Stored dataset items
──────

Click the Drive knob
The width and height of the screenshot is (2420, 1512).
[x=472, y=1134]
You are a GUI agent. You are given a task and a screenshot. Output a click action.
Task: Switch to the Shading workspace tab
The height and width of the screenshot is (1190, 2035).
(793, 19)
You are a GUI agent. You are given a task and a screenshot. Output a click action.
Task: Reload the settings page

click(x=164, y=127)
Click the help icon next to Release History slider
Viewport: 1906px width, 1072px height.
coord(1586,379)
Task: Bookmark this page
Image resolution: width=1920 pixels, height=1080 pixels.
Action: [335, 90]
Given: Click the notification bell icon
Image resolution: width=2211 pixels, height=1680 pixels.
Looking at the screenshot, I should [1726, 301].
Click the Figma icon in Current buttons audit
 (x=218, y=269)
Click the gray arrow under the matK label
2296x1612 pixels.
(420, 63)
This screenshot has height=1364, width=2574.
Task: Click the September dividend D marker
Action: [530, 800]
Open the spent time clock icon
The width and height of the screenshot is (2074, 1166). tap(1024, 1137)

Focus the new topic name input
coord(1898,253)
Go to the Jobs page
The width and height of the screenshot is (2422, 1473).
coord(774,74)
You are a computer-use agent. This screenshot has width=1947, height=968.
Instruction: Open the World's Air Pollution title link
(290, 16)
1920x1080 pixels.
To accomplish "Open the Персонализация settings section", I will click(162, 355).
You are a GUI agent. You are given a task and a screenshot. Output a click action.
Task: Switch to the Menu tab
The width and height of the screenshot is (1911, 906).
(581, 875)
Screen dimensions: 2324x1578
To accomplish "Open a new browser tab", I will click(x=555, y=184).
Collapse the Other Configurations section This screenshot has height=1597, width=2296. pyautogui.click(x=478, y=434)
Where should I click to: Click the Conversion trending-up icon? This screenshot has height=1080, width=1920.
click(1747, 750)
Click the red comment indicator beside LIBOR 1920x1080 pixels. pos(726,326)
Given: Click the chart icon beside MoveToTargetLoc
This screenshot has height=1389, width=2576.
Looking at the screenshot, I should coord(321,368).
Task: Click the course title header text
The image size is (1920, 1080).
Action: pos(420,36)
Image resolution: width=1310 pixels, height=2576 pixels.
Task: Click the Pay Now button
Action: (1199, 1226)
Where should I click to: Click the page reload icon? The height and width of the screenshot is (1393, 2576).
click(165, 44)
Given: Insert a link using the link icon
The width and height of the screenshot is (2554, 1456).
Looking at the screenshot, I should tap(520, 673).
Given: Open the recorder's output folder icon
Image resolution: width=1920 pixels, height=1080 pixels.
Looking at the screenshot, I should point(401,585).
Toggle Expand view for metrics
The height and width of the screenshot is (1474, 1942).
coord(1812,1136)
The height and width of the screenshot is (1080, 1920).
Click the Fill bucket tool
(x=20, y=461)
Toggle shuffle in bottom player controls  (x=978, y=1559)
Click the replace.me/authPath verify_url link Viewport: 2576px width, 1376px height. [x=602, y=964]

──────

• THE PROBLEM
Copy out the records in full, matching every line character for character.

• RESPONSE
Click the Drive knob
The width and height of the screenshot is (2420, 1512).
[x=472, y=1134]
You are a GUI agent. You are given a task and a screenshot. Output a click action.
Task: Switch to the Shading workspace tab
The height and width of the screenshot is (1190, 2035).
(793, 19)
You are a GUI agent. You are given a task and a screenshot. Output a click action.
Task: Reload the settings page

click(x=164, y=127)
Click the help icon next to Release History slider
Viewport: 1906px width, 1072px height.
coord(1586,379)
Task: Bookmark this page
Image resolution: width=1920 pixels, height=1080 pixels.
Action: [335, 90]
Given: Click the notification bell icon
Image resolution: width=2211 pixels, height=1680 pixels.
Looking at the screenshot, I should [1726, 301].
Click the Figma icon in Current buttons audit
 (x=218, y=269)
Click the gray arrow under the matK label
2296x1612 pixels.
(420, 63)
This screenshot has height=1364, width=2574.
Task: Click the September dividend D marker
Action: [530, 800]
Open the spent time clock icon
The width and height of the screenshot is (2074, 1166). tap(1024, 1137)

Focus the new topic name input
coord(1898,253)
Go to the Jobs page
The width and height of the screenshot is (2422, 1473).
coord(774,74)
You are a computer-use agent. This screenshot has width=1947, height=968.
Instruction: Open the World's Air Pollution title link
(290, 16)
1920x1080 pixels.
To accomplish "Open the Персонализация settings section", I will click(162, 355).
You are a GUI agent. You are given a task and a screenshot. Output a click action.
Task: Switch to the Menu tab
The width and height of the screenshot is (1911, 906).
(581, 875)
Screen dimensions: 2324x1578
To accomplish "Open a new browser tab", I will click(x=555, y=184).
Collapse the Other Configurations section This screenshot has height=1597, width=2296. pyautogui.click(x=478, y=434)
Where should I click to: Click the Conversion trending-up icon? This screenshot has height=1080, width=1920.
click(1747, 750)
Click the red comment indicator beside LIBOR 1920x1080 pixels. pos(726,326)
Given: Click the chart icon beside MoveToTargetLoc
This screenshot has height=1389, width=2576.
Looking at the screenshot, I should coord(321,368).
Task: Click the course title header text
The image size is (1920, 1080).
Action: pos(420,36)
Image resolution: width=1310 pixels, height=2576 pixels.
Task: Click the Pay Now button
Action: (1199, 1226)
Where should I click to: Click the page reload icon? The height and width of the screenshot is (1393, 2576).
click(165, 44)
Given: Insert a link using the link icon
The width and height of the screenshot is (2554, 1456).
Looking at the screenshot, I should tap(520, 673).
Given: Open the recorder's output folder icon
Image resolution: width=1920 pixels, height=1080 pixels.
Looking at the screenshot, I should point(401,585).
Toggle Expand view for metrics
The height and width of the screenshot is (1474, 1942).
coord(1812,1136)
The height and width of the screenshot is (1080, 1920).
Click the Fill bucket tool
(x=20, y=461)
Toggle shuffle in bottom player controls  (x=978, y=1559)
Click the replace.me/authPath verify_url link Viewport: 2576px width, 1376px height. [x=602, y=964]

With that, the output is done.